The device_dm method matches based on the command and manipulates the actual state into the correct data model structure. For some odd reason Cisco decided that NXOS will return a dictionary rather than list if the output contains only one element. It might not get you to start with but will comeback to bite at some point so I use a method to always convert that dictionary into a list.

        def shit_nxos(main_dict, parent_dict, child_dict):
            if isinstance(main_dict[parent_dict][child_dict], dict):
                main_dict[parent_dict][child_dict] = [main_dict[parent_dict][child_dict]]

Cisco NXOS JSON output for all commands generally follows the same format but with different ‘TABLE_xxx’ and ‘ROW_xxx’ names dependant on the feature and nested level. Below is python code in the filter_plugin for manipulating the output into the correct data model format.

            # OSPF_INT_BRIEF: Is a 1 deep nested dict {interfaces: {attribute: value}}
            elif "show ip ospf interface brief" in cmd:
                # Apply NXOS 'dict to list' fix incase only one interface
                shit_nxos(json_output, 'TABLE_ctx', 'ROW_ctx')
                for each_proc in json_output['TABLE_ctx']['ROW_ctx']:
                    shit_nxos(each_proc, 'TABLE_intf', 'ROW_intf')

                    # Loops through interfaces in OSPF process and creates temp dict of each interface in format {intf_name: {attribute: value}}
                    for each_intf in each_proc['TABLE_intf']['ROW_intf']:
                        tmp_dict[each_intf['ifname']]['proc'] = each_proc['ptag']
                        tmp_dict[each_intf['ifname']]['area'] = each_intf['area']
                        tmp_dict[each_intf['ifname']]['status'] = each_intf['admin_status']
                        tmp_dict[each_intf['ifname']]['nbr_count'] = each_intf['nbr_total']
                # Adds the output gathered to the actual state dictionary
                actual_state["show ip ospf interface brief vrf all"] = dict(tmp_dict)

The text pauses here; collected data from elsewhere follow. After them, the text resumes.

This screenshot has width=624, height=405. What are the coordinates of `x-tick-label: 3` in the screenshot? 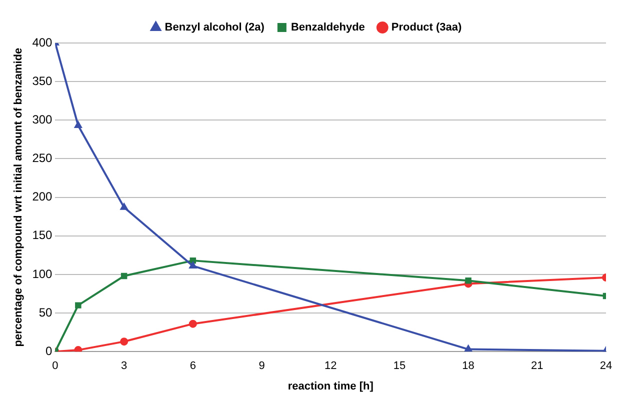 It's located at (124, 366).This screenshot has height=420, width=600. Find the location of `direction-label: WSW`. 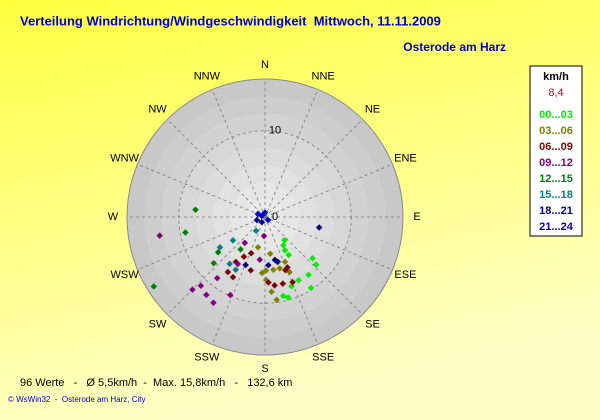

direction-label: WSW is located at coordinates (126, 275).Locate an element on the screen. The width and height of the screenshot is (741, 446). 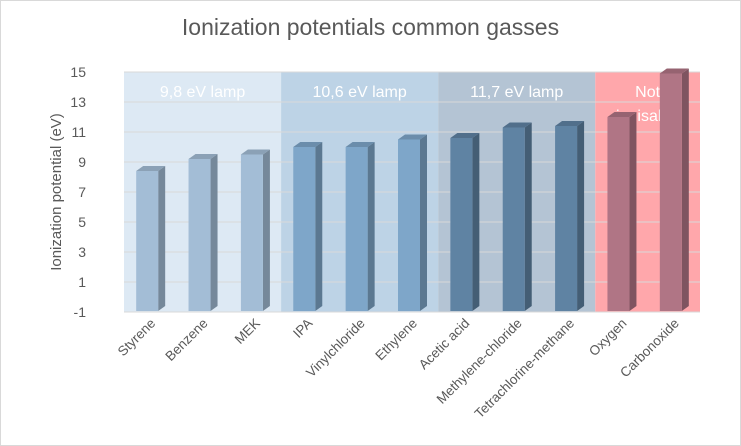
chart-title: Ionization potentials common gasses is located at coordinates (370, 27).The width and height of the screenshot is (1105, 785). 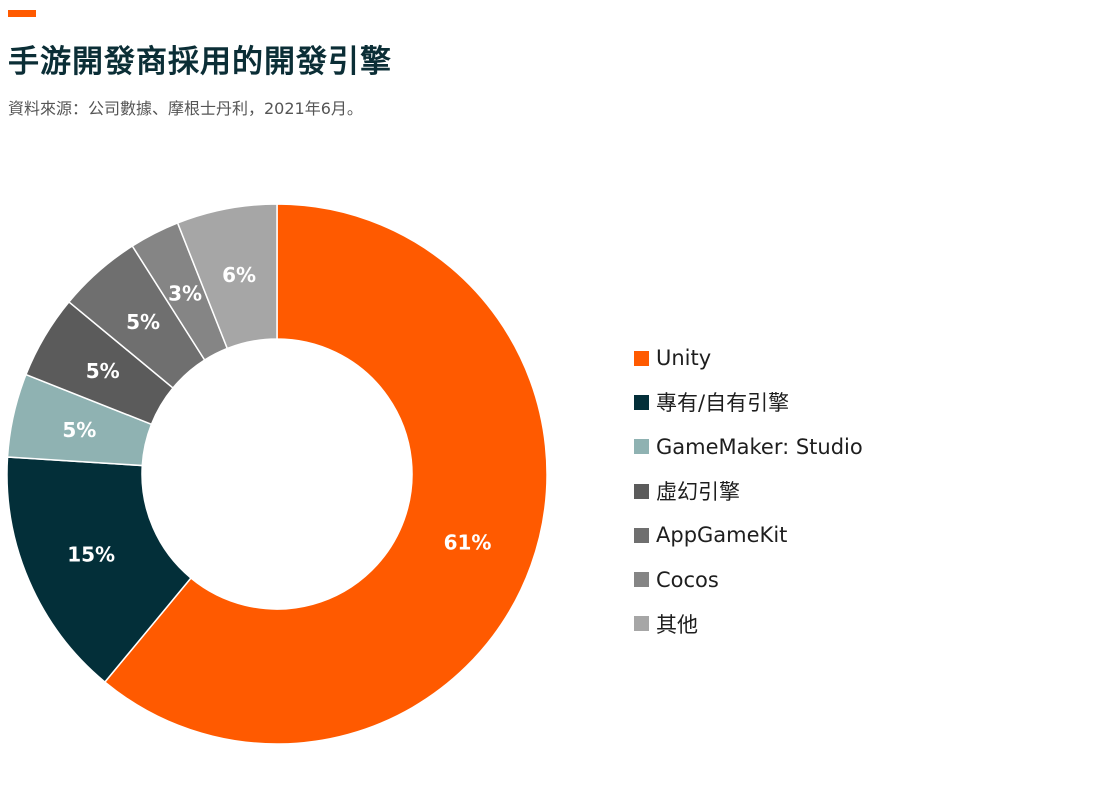 I want to click on legend-item: GameMaker: Studio, so click(x=748, y=447). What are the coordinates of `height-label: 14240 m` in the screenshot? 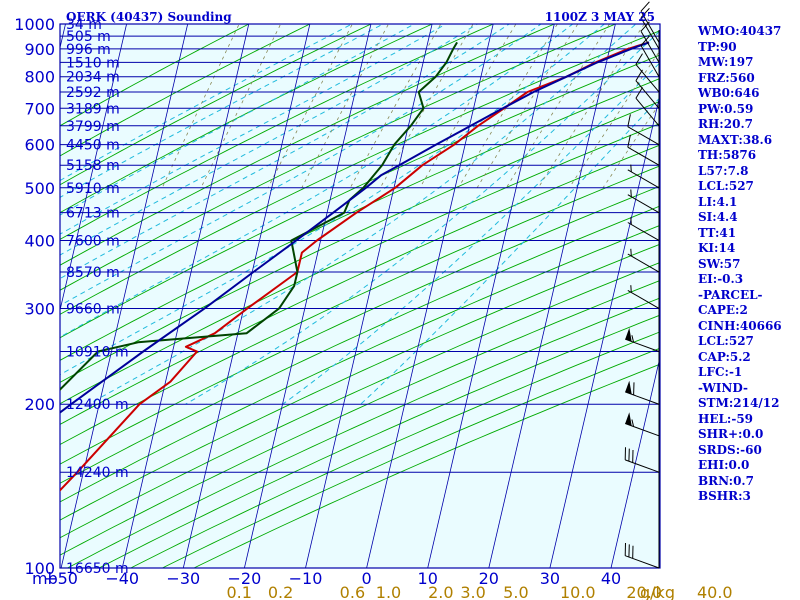 It's located at (98, 473).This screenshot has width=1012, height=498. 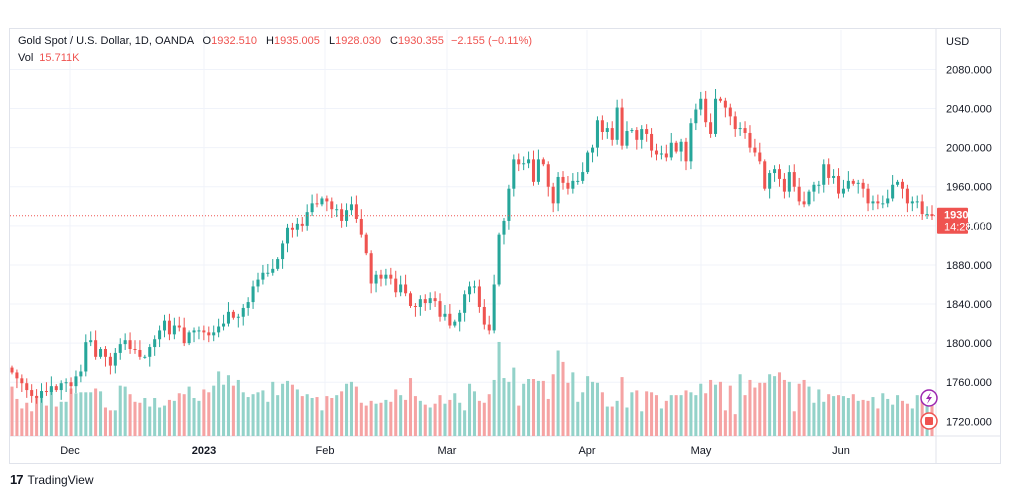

Running ansible-playbook PB_val_builder.yml -i hosts --tag dm does the data manipulation returning the actual state.

ok: [DC1-N9K-BORDER02] => {
    "validate_result": {
        "show ip ospf interface brief vrf all": {
            "Vlan2": {
                "area": "0.0.0.0",
                "nbr_count": "1",
                "proc": "DC_UNDERLAY",
                "status": "up"
            },
            "Eth1/1": {
                "area": "0.0.0.0",
                "nbr_count": "1",
                "proc": "DC_UNDERLAY",
                "status": "up"
            }
        }
    }
}

These two files are fed into the napalm_validate compare engine to produce a compliance report. Nothing special has been done here, napalm_validate is perfect for this so just using its method and feeding my own input in.

from napalm.base import validate
from napalm.base.exceptions import ValidationException


    def compliance_report(self, desired_state, actual_state):
        report = {}
        # Feeds files into napalm_validate and produces a report
        for each_dict in desired_state:
            for cmd, desired_results in each_dict.items():
                try:
                    report[cmd] = validate.compare(desired_results, actual_state[cmd])
                # If validation couldn't be run on a command adds skipped key to the cmd dictionary
                except NotImplementedError:
                    report[cmd] = {"skipped": True, "reason": "NotImplemented"}

The report is run using ansible-playbook PB_val_builder.yml -i hosts --tag report with the overall report result printed to screen along with a link to the report. You don’t have to always run the report against a live device to get the actual state, this can be fed in from a file using the tag rpt_file .

Report Complies: True
View the report using cat files/compliance_report.json | python -m json.tool

The report can be viewed locally using cat files/compliance_report.json | python -m json.tool. More information on building custom validates can be found in the README of custom_val_builder.